══ Recorded information

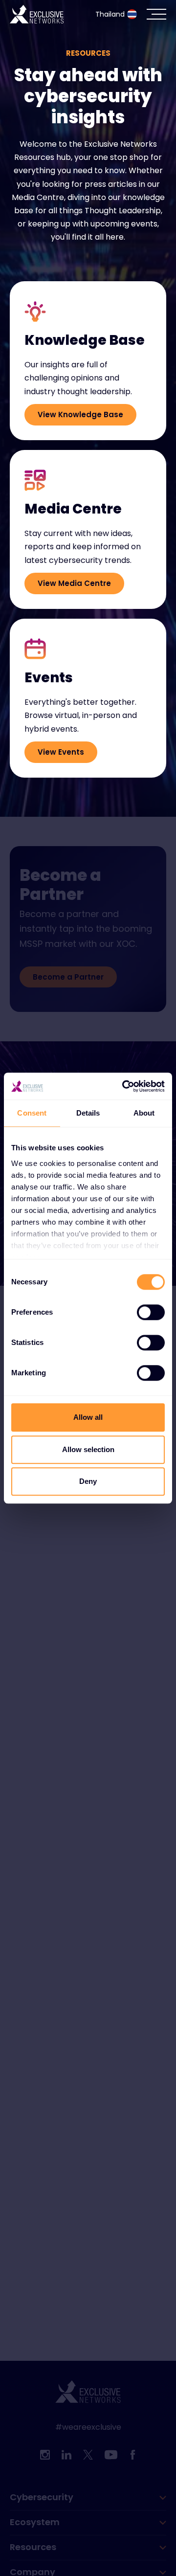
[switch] (151, 1312)
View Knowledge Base (80, 414)
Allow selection (88, 1449)
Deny (88, 1481)
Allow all (88, 1417)
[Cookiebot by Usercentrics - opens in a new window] (124, 1086)
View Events (61, 752)
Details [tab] (88, 1113)
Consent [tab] (31, 1113)
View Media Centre (74, 583)
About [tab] (144, 1113)
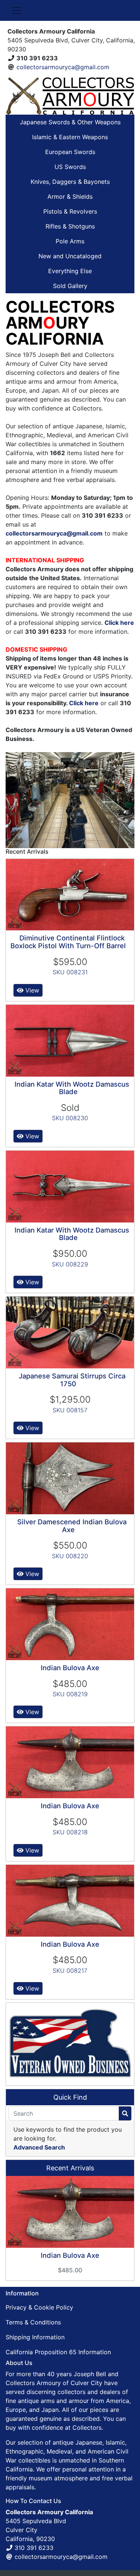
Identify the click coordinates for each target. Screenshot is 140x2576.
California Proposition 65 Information (58, 2352)
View (31, 990)
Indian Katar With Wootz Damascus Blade (72, 1088)
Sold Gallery (70, 286)
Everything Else (70, 271)
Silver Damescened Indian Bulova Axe (72, 1526)
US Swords (70, 166)
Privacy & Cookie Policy (39, 2307)
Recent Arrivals (70, 2168)
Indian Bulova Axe (70, 1667)
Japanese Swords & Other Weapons (70, 122)
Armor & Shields (70, 196)
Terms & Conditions (33, 2322)
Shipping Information (35, 2337)
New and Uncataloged (70, 256)
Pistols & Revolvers (70, 211)
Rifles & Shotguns (70, 226)
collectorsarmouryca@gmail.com (62, 67)
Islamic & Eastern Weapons (70, 137)
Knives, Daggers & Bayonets (70, 181)
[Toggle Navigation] (16, 10)
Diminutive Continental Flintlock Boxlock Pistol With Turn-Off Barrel (68, 942)
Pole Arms (70, 241)
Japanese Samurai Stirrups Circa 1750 (72, 1380)
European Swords (70, 152)
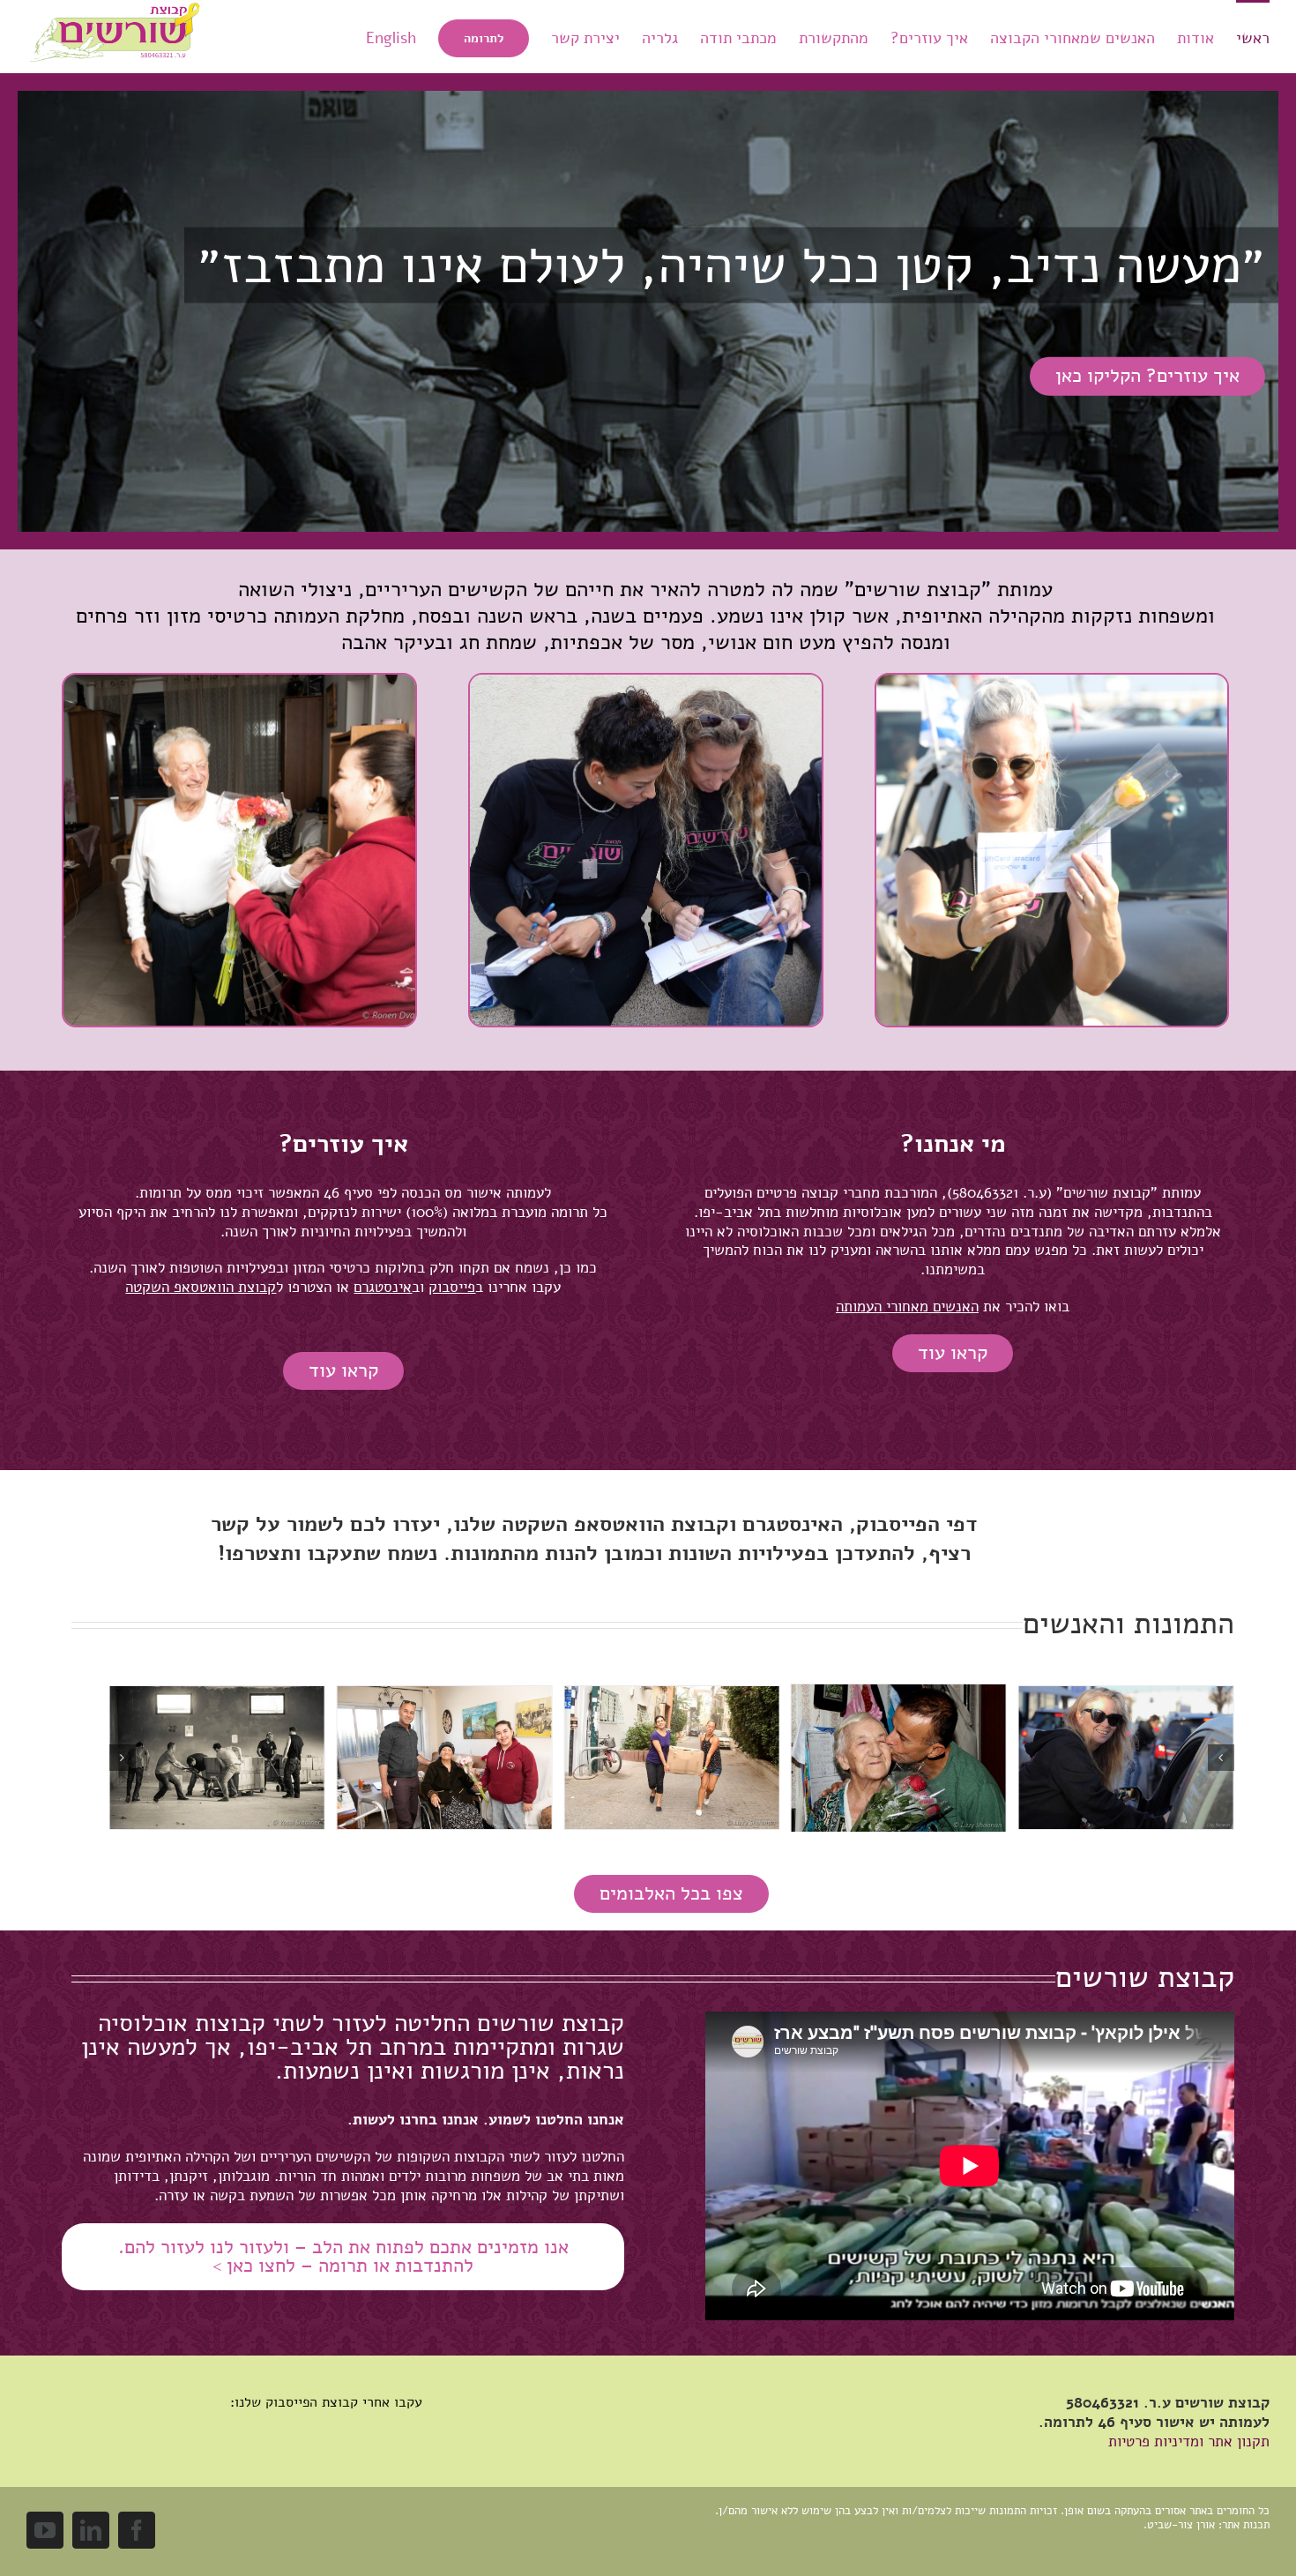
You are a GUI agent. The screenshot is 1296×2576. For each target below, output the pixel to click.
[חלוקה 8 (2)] (217, 1696)
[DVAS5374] (1051, 682)
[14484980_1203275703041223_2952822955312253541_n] (444, 1694)
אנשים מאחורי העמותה (903, 1306)
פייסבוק (891, 1524)
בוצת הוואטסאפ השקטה (609, 1524)
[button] (1221, 1757)
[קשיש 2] (238, 682)
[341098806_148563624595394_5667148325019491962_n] (671, 1696)
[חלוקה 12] (1126, 1696)
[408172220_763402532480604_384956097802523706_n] (645, 682)
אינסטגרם (786, 1524)
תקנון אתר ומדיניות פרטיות (1189, 2441)
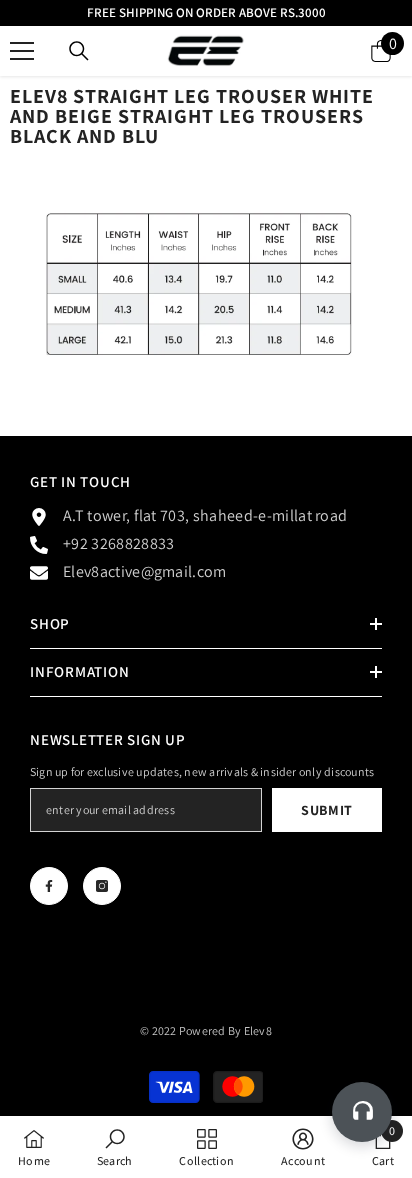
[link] (115, 1147)
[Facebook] (49, 886)
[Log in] (333, 51)
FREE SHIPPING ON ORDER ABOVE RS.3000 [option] (206, 12)
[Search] (79, 51)
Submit (327, 810)
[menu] (22, 51)
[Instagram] (102, 886)
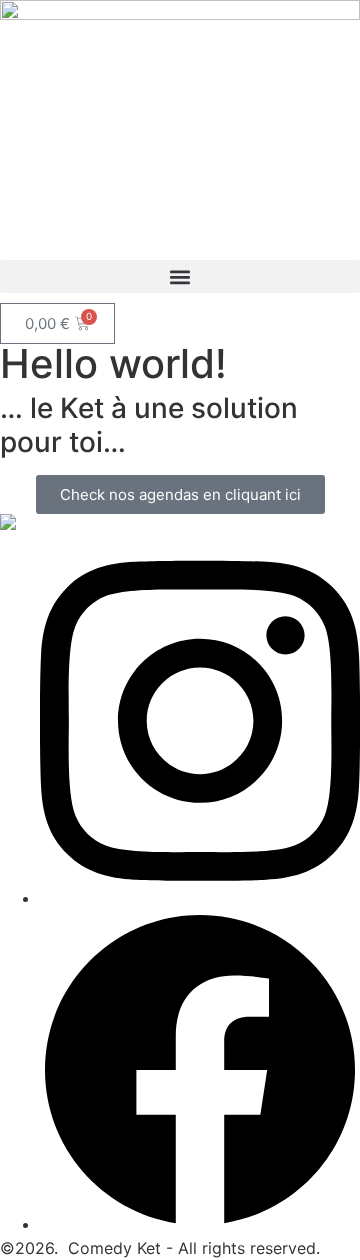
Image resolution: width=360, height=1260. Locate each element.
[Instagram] (200, 898)
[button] (180, 276)
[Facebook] (200, 1224)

════

• _Task objective_
For each line of the data that includes the word "click", return a copy of it.

• _Problem solution_
Identify the click coordinates for each target. Screenshot is 140x2576.
You are a GUI agent. The screenshot is 1296×2576. For each target below, output the pixel to click.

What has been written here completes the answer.